- Docs
- Connectors Reference
Reference
Connectors Reference
All 30 built-in connectors, the URI schemes each claims, whether the connector streams or returns one-shot, and the optional npm peers each connector loads on demand.
How to read this page
Every URI passed to pluck(uri) is matched against every connector's match() function in a deterministic order. The first match wins. Specific connectors register before generic ones so reddit://r/typescript routes to Reddit and not the HTTP catch-all.
- One-shot connectors return a
ConnectResultwith a full body. - Streaming connectors return an
AsyncIterable<StreamChunk>you can iterate until the source ends or you abort. - Peer dep lists the optional npm package loaded via
loadOptionalPeeron first use. Pluck's bundle stays lean – connectors with heavy peers only pull them when you actually hit their URIs.
Every connector also honours the shared safety guarantees from the Connect concept page: SSRF validation on outbound hosts, bounded reads (MAX_BODY_BYTES, MAX_LINE_BYTES, MAX_SESSION_BYTES), fleet-expansion caps, and AbortSignal propagation.
Social APIs
Platform-specific connectors that understand each service's URL patterns and public API quirks.

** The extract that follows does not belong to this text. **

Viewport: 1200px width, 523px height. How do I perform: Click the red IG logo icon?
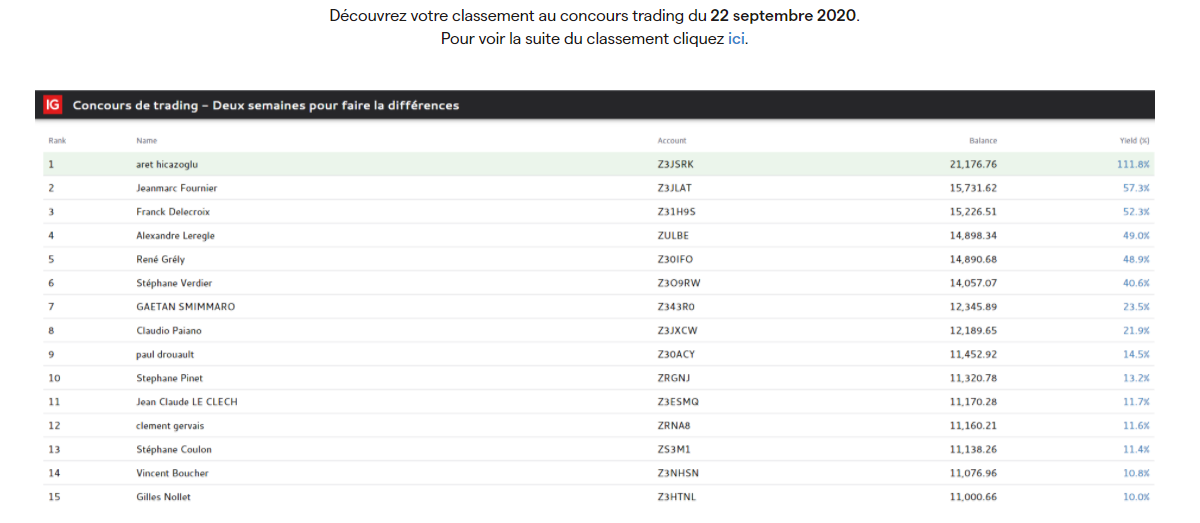coord(53,105)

| # | Connector | URI schemes matched | Auth | Notes |
|---|---|---|---|---|
| 1 | twitter | twitter://, twitter.com/*, x.com/* | Token (syndication) | Uses Twitter's public syndication endpoint; no paid API key. |
| 2 | vimeo | vimeo.com/* | None | oEmbed + metadata scrape. |
| 3 | youtube | youtube.com/*, youtu.be/* | None | Video metadata + transcript (when public). |
| 4 | instagram | instagram.com/p/*, instagram.com/reel/* | None | oEmbed. |
| 5 | tiktok | tiktok.com/* | None | oEmbed. |
| 6 | spotify | spotify://, open.spotify.com/* | None | oEmbed + public metadata. |
| 7 | twitch | twitch.tv/*, clips.twitch.tv/* | None | oEmbed. |
| 8 | reddit | reddit://r/<name>, reddit.com/r/* | None | .json endpoint; comment tree normalised. |
| 9 | hackernews | hn://, hn://item/<id>, news.ycombinator.com/* | None | Firebase API; fleet-friendly hn://top?limit=N. |
| 10 | telegram | telegram://, t.me/* | Bot token (env) | Public channel messages. |
File storage + cloud
Storage-backed connectors with their own URL structures.
| # | Connector | URI schemes matched | Auth | Notes |
|---|---|---|---|---|
| 11 | s3 | s3://bucket/key | AWS env vars or IAM | Uses the AWS SDK signing path. |
| 12 | gdrive | gdrive://, drive.google.com/file/d/* | OAuth 2.0 | Shared Drives, shortcut following, export MIME override. |
| 13 | dropbox | dropbox:///path, dropbox.com/s/* | DROPBOX_ACCESS_TOKEN env | Shared links + password-protected support. |
| 14 | ftp | ftp://, sftp:// | User/pass or SSH key | Peer: basic-ftp. |
Databases
Query-as-URI connectors. Options on the URI (?limit=..., ?since=...) become query params.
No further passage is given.